Special Requirements for Medical AI

In the medical Q&A field, consistency, interpretability, safety, and accuracy are equally important; unstable outputs cannot serve as reliable tools.

Challenges in Online Health Communities

Platforms like Reddit are prone to misinformation, so deploying LLMs requires higher consistency and correctness.

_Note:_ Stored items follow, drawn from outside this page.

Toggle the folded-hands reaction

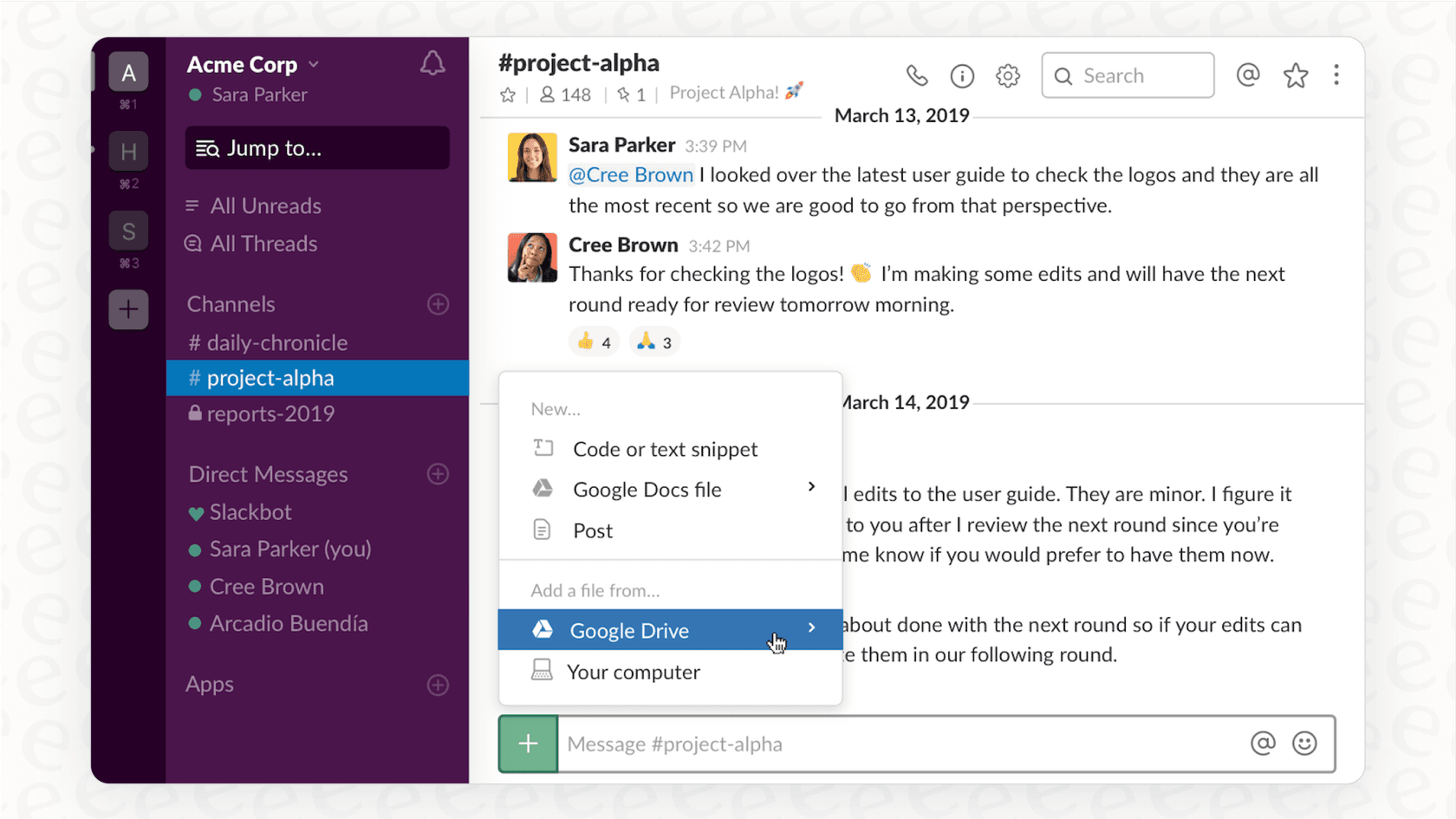[x=653, y=341]
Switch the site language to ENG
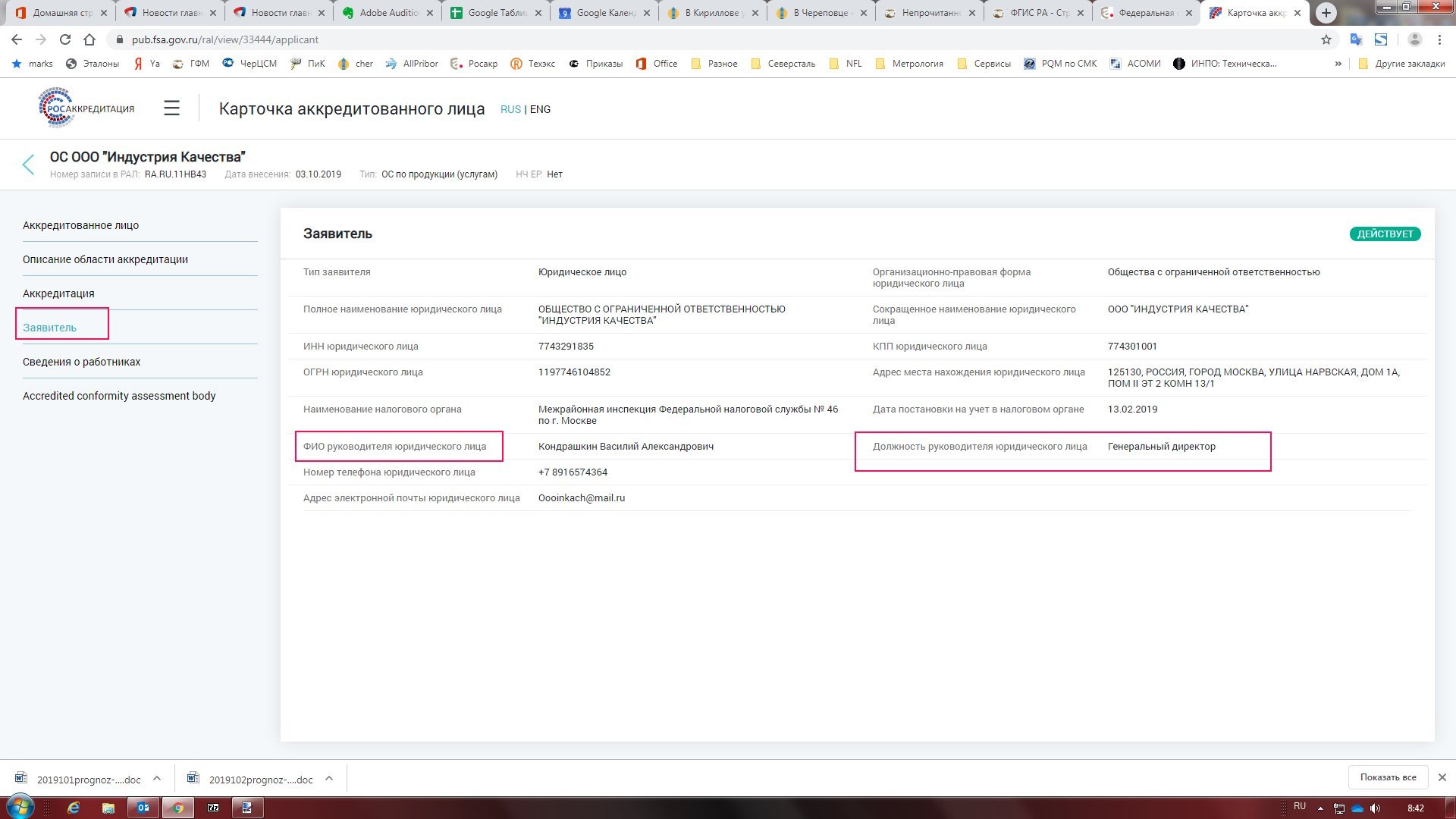The height and width of the screenshot is (819, 1456). tap(540, 109)
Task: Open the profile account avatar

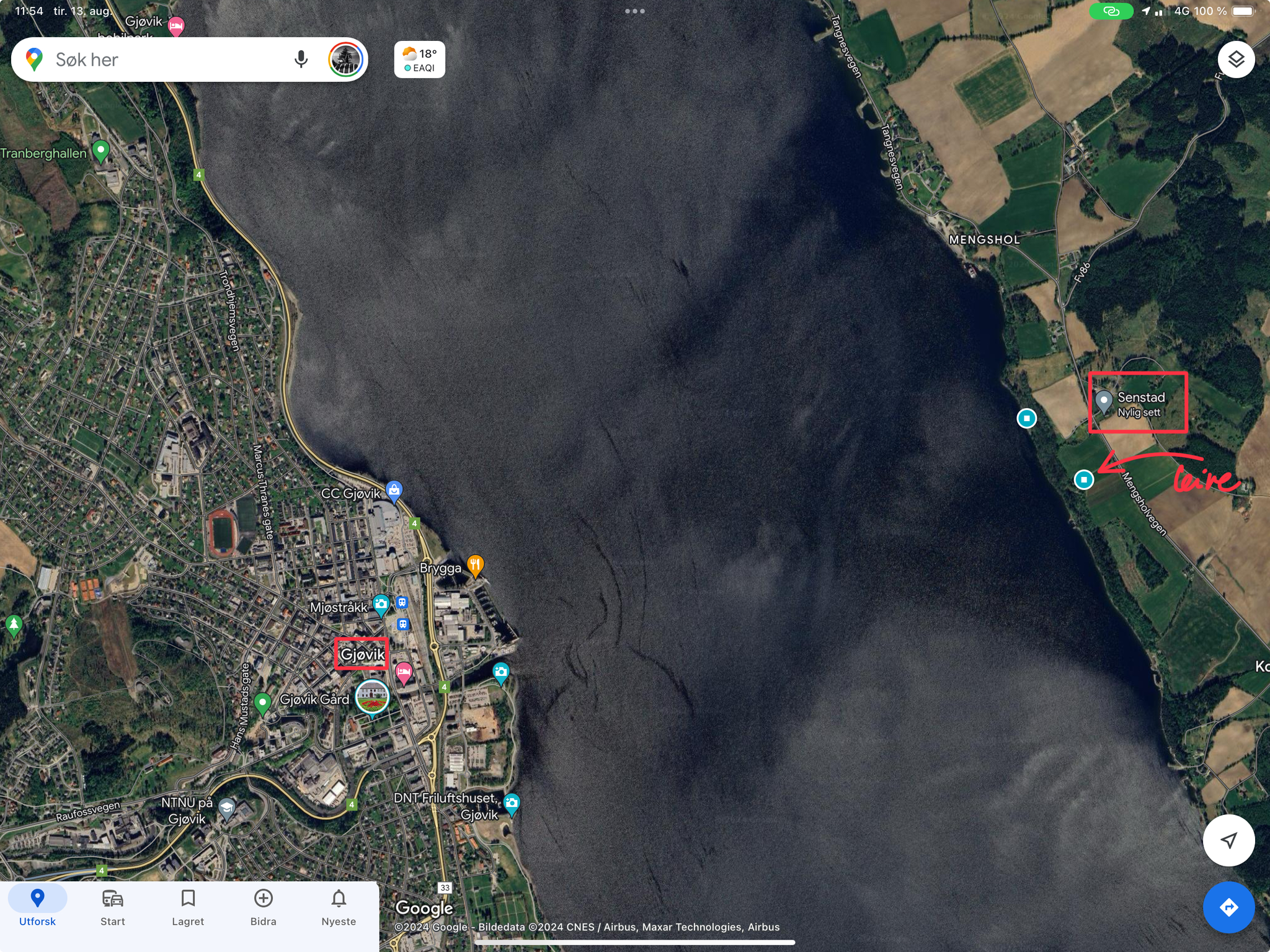Action: pyautogui.click(x=346, y=60)
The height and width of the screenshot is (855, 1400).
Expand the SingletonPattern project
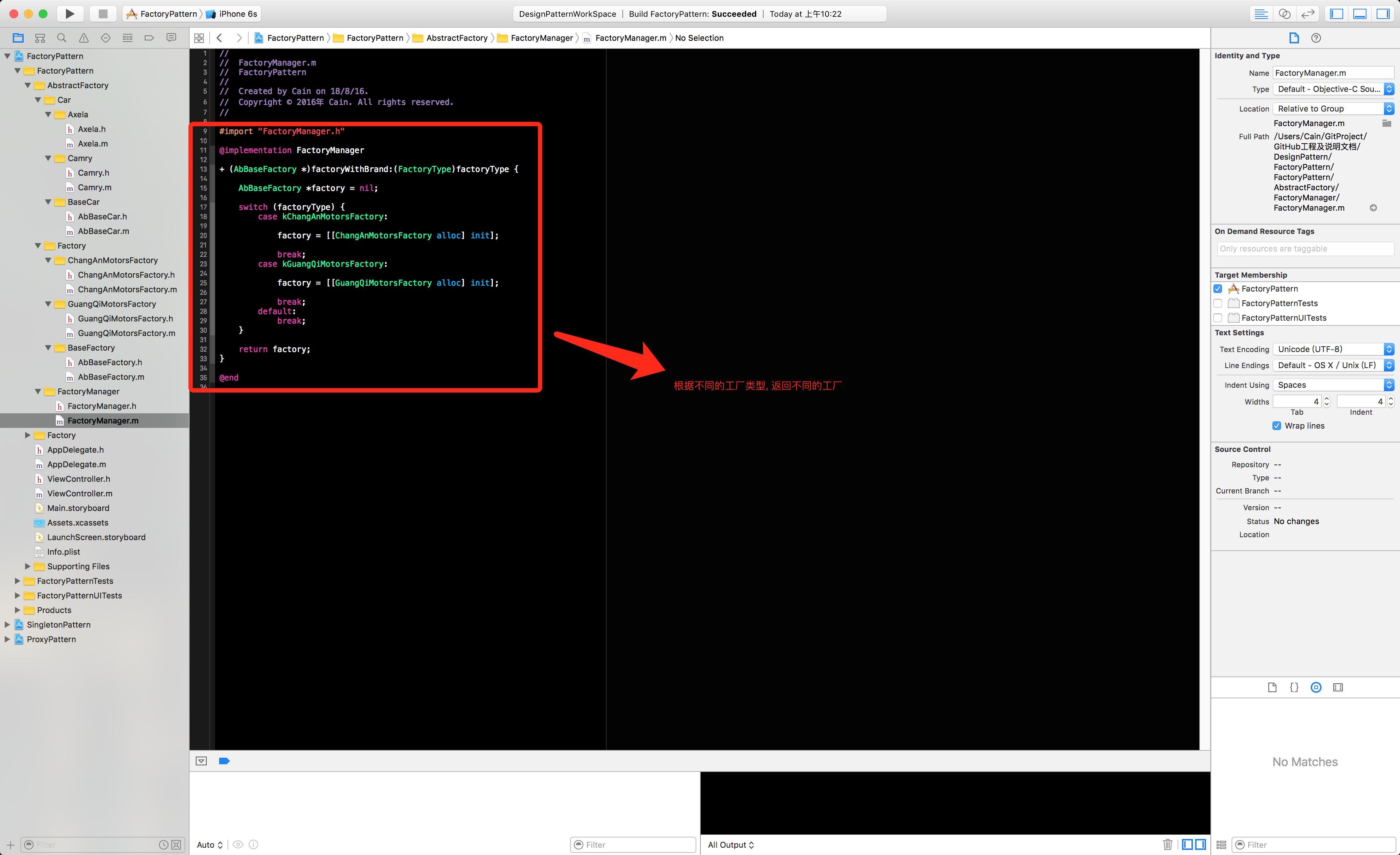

Limitations of Existing Evaluations

Traditional evaluations only focus on single-run accuracy, ignoring output variability, safety boundaries, and clinical practicality issues.

3

Section 03

Evaluation Framework: Multi-Dimensional Metrics and the Core Role of Reproducibility

Core Design Philosophy

Treat reproducibility as a first-class metric, following principles of multi-dimensional evaluation, practical orientation, and open-source openness.

Metric System

  • Semantic Quality: BERTScore, ROUGE-L, LLM-as-Judge
  • Reproducibility: Self-consistency (similarity across multiple outputs), Output Uniqueness (proportion of distinct outputs)

Experimental Setup

Evaluate Llama3.1 8B, Gemma3 12B, and MedGemma1.5 4B on the MedQuAD dataset (50 questions), with 10 runs per question (total 1500 responses) and a sampling temperature of T=0.2.

4

Section 04

Key Findings: Severe Reproducibility Crisis Even Under Low-Temperature Sampling

Reproducibility Crisis

Even at T=0.2, the highest self-consistency of models is only 0.20, and 87-97% of outputs are unique—this safety gap is not captured by traditional evaluations.

Model Comparison

  • MedGemma1.5 4B (clinically fine-tuned) performs worse than larger general models (Llama3.1 8B, Gemma3 12B), but this confuses domain fine-tuning with scale effects.

Temperature Impact

T=0.2 still leads to highly variable outputs, indicating inherent randomness in models; medical applications require stronger deterministic mechanisms.

5

Section 05

Implications for Medical AI: Re-thinking Safety and Deployment Recommendations

Safety Considerations

  • Consistency equals safety: inconsistent outputs may lead to conflicting clinical recommendations
  • Need to quantify uncertainty and maintain human-in-the-loop decision-making

Upgrading Evaluation Standards

  • Multi-run evaluations should become standard; report confidence intervals instead of single-point estimates, and focus on worst-case scenarios

Deployment Recommendations

Integrate multiple models, add output validation layers, user warning mechanisms, and continuous consistency monitoring.

6

Section 06

Methodology and Open Source: Reusable Pipelines and Community Contributions

Methodological Contributions

Provide reproducible and scalable evaluation processes, and establish a workflow for model selection criteria.

Open Source Contributions

All code and data (evaluation scripts, metric implementations, visualization tools, etc.) have been open-sourced on GitHub for community reuse and extension.

7

Section 07

Limitations and Future Directions: Expansion Opportunities in Model Scale, Datasets, etc.

Current Limitations

Only small models (4B-12B), the MedQuAD dataset, and English scenarios are evaluated; large models, other datasets, and multilingual scenarios need to be verified.

Future Directions

Explore consistency improvement techniques, uncertainty calibration, domain adaptation, and real-time monitoring systems.

8

Section 08

Conclusion: Reproducibility is Key to Reliable Deployment of Medical AI

This study sounds an alarm for the responsible deployment of medical AI: high accuracy may mask reproducibility issues, which are critical in the high-risk medical field. Treating reproducibility as a core metric can build more reliable medical AI systems, and such evaluation frameworks are essential tools for patient safety.